Here is what I just posted to the epic thread on Connectionists:
The original complaint in this thread seems to be that the main problem of (computational) neuroscience is that people do not build upon the work of others enough. In physics, no one reads the original works of Newton or Einstein, etc., anymore. There is a set canon of knowledge that everyone learns from classes and textbooks. Often if you actually read the original works you’ll find that what the early greats actually did and believed differs from the current understanding. I think it’s safe to say that computational neuroscience has not reached that level of maturity. Unfortunately, it greatly impedes progress if everyone tries to redo and reinvent what has come before.

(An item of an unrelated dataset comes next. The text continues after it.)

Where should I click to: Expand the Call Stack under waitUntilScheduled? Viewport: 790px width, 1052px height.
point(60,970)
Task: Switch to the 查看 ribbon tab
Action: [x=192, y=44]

The big question is why is this the case. This is really a search problem. It could be true that one of the proposed approaches in this thread or some other existing idea is optimal but the opportunity cost to follow it is great. How do we know it is the right one? It is safer to just follow the path we already know. We simply all don’t believe enough in any one idea for all of us to pursue it. It takes a massive commitment to learn any one thing much less everything on John Weng’s list. I don’t know too many people who could be fully conversant in math, AI, cognitive science, neurobiology, and molecular biology. There are only so many John Von Neumanns, Norbert Wieners or Terry Taos out there. The problem actually gets worse with more interest and funding because there will be even more people and ideas to choose from. This is a classic market failure where too many choices destroys liquidity and accurate pricing. My prediction is that we will continue to argue over these points until one or a small set of ideas finally wins out. But who is to say that thirty years is a long time. There were almost two millennia between Ptolemy and Kepler. However, once the correct idea took hold it was practically a blink of an eye to get from Kepler to Maxwell. However, physics is so much simpler that neuroscience. In fact, my definition of physics is the field of easily model-able things. Whether or not a similar revolution will ever take place in neuroscience remains to be seen.